Stored items:
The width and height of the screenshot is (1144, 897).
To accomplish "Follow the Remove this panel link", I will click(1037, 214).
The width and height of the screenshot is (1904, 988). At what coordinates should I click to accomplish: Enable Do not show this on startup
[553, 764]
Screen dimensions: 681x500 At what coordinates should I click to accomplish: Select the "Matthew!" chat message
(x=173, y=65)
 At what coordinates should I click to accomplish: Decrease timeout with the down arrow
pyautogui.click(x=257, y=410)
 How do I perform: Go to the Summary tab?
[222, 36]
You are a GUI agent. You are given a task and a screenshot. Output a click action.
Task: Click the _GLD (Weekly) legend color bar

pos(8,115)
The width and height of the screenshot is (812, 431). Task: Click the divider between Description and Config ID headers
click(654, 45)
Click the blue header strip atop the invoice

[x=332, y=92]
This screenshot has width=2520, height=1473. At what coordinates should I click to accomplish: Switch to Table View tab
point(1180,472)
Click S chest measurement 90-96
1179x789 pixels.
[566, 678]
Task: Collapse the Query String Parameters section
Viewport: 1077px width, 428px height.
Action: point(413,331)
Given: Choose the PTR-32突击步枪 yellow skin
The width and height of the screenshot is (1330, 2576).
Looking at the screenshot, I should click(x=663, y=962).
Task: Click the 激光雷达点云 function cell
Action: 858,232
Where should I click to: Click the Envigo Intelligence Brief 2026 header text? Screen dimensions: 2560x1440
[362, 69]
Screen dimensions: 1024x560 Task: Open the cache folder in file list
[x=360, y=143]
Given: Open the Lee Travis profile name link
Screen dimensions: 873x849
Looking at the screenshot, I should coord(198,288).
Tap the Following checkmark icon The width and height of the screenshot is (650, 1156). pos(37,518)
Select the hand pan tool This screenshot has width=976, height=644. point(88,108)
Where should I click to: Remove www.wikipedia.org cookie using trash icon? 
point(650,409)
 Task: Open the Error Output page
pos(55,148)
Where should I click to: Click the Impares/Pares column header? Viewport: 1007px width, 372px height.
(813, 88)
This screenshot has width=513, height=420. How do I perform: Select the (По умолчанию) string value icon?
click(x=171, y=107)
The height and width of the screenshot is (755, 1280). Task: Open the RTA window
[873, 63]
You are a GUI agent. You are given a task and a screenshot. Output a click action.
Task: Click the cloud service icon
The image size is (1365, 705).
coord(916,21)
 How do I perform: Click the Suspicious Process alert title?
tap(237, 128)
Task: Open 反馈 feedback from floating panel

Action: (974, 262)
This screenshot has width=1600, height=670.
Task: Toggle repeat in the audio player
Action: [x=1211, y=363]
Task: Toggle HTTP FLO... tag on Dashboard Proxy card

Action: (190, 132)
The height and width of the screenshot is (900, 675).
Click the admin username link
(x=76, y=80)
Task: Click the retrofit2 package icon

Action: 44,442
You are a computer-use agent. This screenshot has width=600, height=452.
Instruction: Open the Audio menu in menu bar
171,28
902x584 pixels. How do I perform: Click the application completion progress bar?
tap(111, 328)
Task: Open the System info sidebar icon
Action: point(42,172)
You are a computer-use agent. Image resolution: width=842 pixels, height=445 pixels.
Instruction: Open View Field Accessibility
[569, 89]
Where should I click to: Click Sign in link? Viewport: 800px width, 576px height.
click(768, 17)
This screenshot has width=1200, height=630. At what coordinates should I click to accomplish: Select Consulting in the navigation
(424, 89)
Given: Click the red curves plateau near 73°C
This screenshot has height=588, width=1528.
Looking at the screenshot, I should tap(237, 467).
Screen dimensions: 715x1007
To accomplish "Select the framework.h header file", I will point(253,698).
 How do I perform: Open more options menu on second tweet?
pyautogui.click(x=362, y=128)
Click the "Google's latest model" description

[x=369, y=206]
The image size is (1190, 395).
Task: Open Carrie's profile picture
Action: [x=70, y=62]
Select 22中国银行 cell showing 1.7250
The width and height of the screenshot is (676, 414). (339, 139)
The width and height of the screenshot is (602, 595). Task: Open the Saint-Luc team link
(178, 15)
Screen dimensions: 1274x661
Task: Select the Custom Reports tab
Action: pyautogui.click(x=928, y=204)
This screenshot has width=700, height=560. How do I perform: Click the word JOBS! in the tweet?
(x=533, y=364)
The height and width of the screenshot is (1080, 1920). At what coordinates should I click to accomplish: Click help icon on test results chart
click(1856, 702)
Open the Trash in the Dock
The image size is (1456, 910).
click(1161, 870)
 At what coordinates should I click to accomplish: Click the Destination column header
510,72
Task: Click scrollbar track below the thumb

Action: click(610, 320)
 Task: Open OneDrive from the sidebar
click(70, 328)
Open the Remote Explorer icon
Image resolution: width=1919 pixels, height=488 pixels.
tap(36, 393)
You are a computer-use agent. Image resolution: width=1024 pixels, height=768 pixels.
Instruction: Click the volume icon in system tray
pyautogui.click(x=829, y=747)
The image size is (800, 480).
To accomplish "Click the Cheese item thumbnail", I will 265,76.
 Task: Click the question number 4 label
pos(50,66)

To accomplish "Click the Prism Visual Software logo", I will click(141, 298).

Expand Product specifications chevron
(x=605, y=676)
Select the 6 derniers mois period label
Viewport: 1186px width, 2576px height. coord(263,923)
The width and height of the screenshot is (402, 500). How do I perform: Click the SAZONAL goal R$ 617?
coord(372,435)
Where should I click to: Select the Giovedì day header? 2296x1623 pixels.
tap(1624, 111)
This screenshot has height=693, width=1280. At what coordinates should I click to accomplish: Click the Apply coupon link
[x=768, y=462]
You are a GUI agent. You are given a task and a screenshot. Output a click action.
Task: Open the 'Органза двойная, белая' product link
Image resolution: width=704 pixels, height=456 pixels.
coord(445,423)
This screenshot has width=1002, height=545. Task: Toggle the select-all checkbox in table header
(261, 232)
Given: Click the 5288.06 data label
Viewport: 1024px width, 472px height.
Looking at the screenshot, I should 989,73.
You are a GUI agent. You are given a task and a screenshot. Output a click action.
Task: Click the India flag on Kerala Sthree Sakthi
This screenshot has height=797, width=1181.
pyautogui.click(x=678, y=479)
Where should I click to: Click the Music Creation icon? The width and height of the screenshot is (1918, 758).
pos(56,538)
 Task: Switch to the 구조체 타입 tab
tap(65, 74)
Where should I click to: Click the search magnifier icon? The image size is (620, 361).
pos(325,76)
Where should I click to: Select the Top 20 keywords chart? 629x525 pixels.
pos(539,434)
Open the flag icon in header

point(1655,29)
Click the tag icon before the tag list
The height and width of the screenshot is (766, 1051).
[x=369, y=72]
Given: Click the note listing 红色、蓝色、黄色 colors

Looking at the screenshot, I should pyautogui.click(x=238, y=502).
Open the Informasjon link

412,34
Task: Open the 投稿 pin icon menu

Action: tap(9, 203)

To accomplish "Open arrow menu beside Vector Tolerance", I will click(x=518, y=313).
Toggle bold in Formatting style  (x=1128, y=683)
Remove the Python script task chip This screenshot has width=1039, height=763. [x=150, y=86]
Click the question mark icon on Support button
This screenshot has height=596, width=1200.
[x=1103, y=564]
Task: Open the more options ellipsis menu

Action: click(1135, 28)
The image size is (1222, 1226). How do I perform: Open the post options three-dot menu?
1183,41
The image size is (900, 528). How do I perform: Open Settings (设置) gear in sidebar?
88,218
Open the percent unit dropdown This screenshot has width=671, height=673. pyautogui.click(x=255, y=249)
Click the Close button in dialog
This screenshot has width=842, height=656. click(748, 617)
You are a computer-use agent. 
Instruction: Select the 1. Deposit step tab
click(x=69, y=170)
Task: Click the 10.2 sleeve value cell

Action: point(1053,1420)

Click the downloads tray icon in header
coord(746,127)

§ Required work
All entries should be given again precisely as they appear above.

§ Result for this task
The width and height of the screenshot is (1144, 897).
To accomplish "Follow the Remove this panel link", I will click(1037, 214).
The width and height of the screenshot is (1904, 988). At what coordinates should I click to accomplish: Enable Do not show this on startup
[553, 764]
Screen dimensions: 681x500 At what coordinates should I click to accomplish: Select the "Matthew!" chat message
(x=173, y=65)
 At what coordinates should I click to accomplish: Decrease timeout with the down arrow
pyautogui.click(x=257, y=410)
 How do I perform: Go to the Summary tab?
[222, 36]
You are a GUI agent. You are given a task and a screenshot. Output a click action.
Task: Click the _GLD (Weekly) legend color bar

pos(8,115)
The width and height of the screenshot is (812, 431). Task: Click the divider between Description and Config ID headers
click(654, 45)
Click the blue header strip atop the invoice

[x=332, y=92]
This screenshot has width=2520, height=1473. At what coordinates should I click to accomplish: Switch to Table View tab
point(1180,472)
Click S chest measurement 90-96
1179x789 pixels.
[566, 678]
Task: Collapse the Query String Parameters section
Viewport: 1077px width, 428px height.
Action: point(413,331)
Given: Choose the PTR-32突击步枪 yellow skin
The width and height of the screenshot is (1330, 2576).
Looking at the screenshot, I should click(x=663, y=962).
Task: Click the 激光雷达点云 function cell
Action: 858,232
Where should I click to: Click the Envigo Intelligence Brief 2026 header text? Screen dimensions: 2560x1440
[362, 69]
Screen dimensions: 1024x560 Task: Open the cache folder in file list
[x=360, y=143]
Given: Open the Lee Travis profile name link
Screen dimensions: 873x849
Looking at the screenshot, I should coord(198,288).
Tap the Following checkmark icon The width and height of the screenshot is (650, 1156). pos(37,518)
Select the hand pan tool This screenshot has width=976, height=644. point(88,108)
Where should I click to: Remove www.wikipedia.org cookie using trash icon? 
point(650,409)
 Task: Open the Error Output page
pos(55,148)
Where should I click to: Click the Impares/Pares column header? Viewport: 1007px width, 372px height.
(813, 88)
This screenshot has width=513, height=420. How do I perform: Select the (По умолчанию) string value icon?
click(x=171, y=107)
The height and width of the screenshot is (755, 1280). Task: Open the RTA window
[873, 63]
You are a GUI agent. You are given a task and a screenshot. Output a click action.
Task: Click the cloud service icon
The image size is (1365, 705).
coord(916,21)
 How do I perform: Click the Suspicious Process alert title?
tap(237, 128)
Task: Open 反馈 feedback from floating panel

Action: (974, 262)
This screenshot has width=1600, height=670.
Task: Toggle repeat in the audio player
Action: [x=1211, y=363]
Task: Toggle HTTP FLO... tag on Dashboard Proxy card

Action: (190, 132)
The height and width of the screenshot is (900, 675).
Click the admin username link
(x=76, y=80)
Task: Click the retrofit2 package icon

Action: 44,442
You are a computer-use agent. This screenshot has width=600, height=452.
Instruction: Open the Audio menu in menu bar
171,28
902x584 pixels. How do I perform: Click the application completion progress bar?
tap(111, 328)
Task: Open the System info sidebar icon
Action: point(42,172)
You are a computer-use agent. Image resolution: width=842 pixels, height=445 pixels.
Instruction: Open View Field Accessibility
[569, 89]
Where should I click to: Click Sign in link? Viewport: 800px width, 576px height.
click(768, 17)
This screenshot has width=1200, height=630. At what coordinates should I click to accomplish: Select Consulting in the navigation
(424, 89)
Given: Click the red curves plateau near 73°C
This screenshot has height=588, width=1528.
Looking at the screenshot, I should tap(237, 467).
Screen dimensions: 715x1007
To accomplish "Select the framework.h header file", I will point(253,698).
 How do I perform: Open more options menu on second tweet?
pyautogui.click(x=362, y=128)
Click the "Google's latest model" description

[x=369, y=206]
The image size is (1190, 395).
Task: Open Carrie's profile picture
Action: [x=70, y=62]
Select 22中国银行 cell showing 1.7250
The width and height of the screenshot is (676, 414). (339, 139)
The width and height of the screenshot is (602, 595). Task: Open the Saint-Luc team link
(178, 15)
Screen dimensions: 1274x661
Task: Select the Custom Reports tab
Action: pyautogui.click(x=928, y=204)
This screenshot has width=700, height=560. How do I perform: Click the word JOBS! in the tweet?
(x=533, y=364)
The height and width of the screenshot is (1080, 1920). At what coordinates should I click to accomplish: Click help icon on test results chart
click(1856, 702)
Open the Trash in the Dock
The image size is (1456, 910).
click(1161, 870)
 At what coordinates should I click to accomplish: Click the Destination column header
510,72
Task: Click scrollbar track below the thumb

Action: click(610, 320)
 Task: Open OneDrive from the sidebar
click(70, 328)
Open the Remote Explorer icon
Image resolution: width=1919 pixels, height=488 pixels.
tap(36, 393)
You are a computer-use agent. Image resolution: width=1024 pixels, height=768 pixels.
Instruction: Click the volume icon in system tray
pyautogui.click(x=829, y=747)
The image size is (800, 480).
To accomplish "Click the Cheese item thumbnail", I will 265,76.
 Task: Click the question number 4 label
pos(50,66)

To accomplish "Click the Prism Visual Software logo", I will click(141, 298).

Expand Product specifications chevron
(x=605, y=676)
Select the 6 derniers mois period label
Viewport: 1186px width, 2576px height. coord(263,923)
The width and height of the screenshot is (402, 500). How do I perform: Click the SAZONAL goal R$ 617?
coord(372,435)
Where should I click to: Select the Giovedì day header? 2296x1623 pixels.
tap(1624, 111)
This screenshot has height=693, width=1280. At what coordinates should I click to accomplish: Click the Apply coupon link
[x=768, y=462]
You are a GUI agent. You are given a task and a screenshot. Output a click action.
Task: Open the 'Органза двойная, белая' product link
Image resolution: width=704 pixels, height=456 pixels.
coord(445,423)
This screenshot has width=1002, height=545. Task: Toggle the select-all checkbox in table header
(261, 232)
Given: Click the 5288.06 data label
Viewport: 1024px width, 472px height.
Looking at the screenshot, I should 989,73.
You are a GUI agent. You are given a task and a screenshot. Output a click action.
Task: Click the India flag on Kerala Sthree Sakthi
This screenshot has height=797, width=1181.
pyautogui.click(x=678, y=479)
Where should I click to: Click the Music Creation icon? The width and height of the screenshot is (1918, 758).
pos(56,538)
 Task: Switch to the 구조체 타입 tab
tap(65, 74)
Where should I click to: Click the search magnifier icon? The image size is (620, 361).
pos(325,76)
Where should I click to: Select the Top 20 keywords chart? 629x525 pixels.
pos(539,434)
Open the flag icon in header

point(1655,29)
Click the tag icon before the tag list
The height and width of the screenshot is (766, 1051).
[x=369, y=72]
Given: Click the note listing 红色、蓝色、黄色 colors

Looking at the screenshot, I should pyautogui.click(x=238, y=502).
Open the Informasjon link

412,34
Task: Open the 投稿 pin icon menu

Action: tap(9, 203)

To accomplish "Open arrow menu beside Vector Tolerance", I will click(x=518, y=313).
Toggle bold in Formatting style  (x=1128, y=683)
Remove the Python script task chip This screenshot has width=1039, height=763. [x=150, y=86]
Click the question mark icon on Support button
This screenshot has height=596, width=1200.
[x=1103, y=564]
Task: Open the more options ellipsis menu

Action: click(1135, 28)
The image size is (1222, 1226). How do I perform: Open the post options three-dot menu?
1183,41
The image size is (900, 528). How do I perform: Open Settings (设置) gear in sidebar?
88,218
Open the percent unit dropdown This screenshot has width=671, height=673. pyautogui.click(x=255, y=249)
Click the Close button in dialog
This screenshot has width=842, height=656. click(748, 617)
You are a computer-use agent. 
Instruction: Select the 1. Deposit step tab
click(x=69, y=170)
Task: Click the 10.2 sleeve value cell

Action: point(1053,1420)

Click the downloads tray icon in header
coord(746,127)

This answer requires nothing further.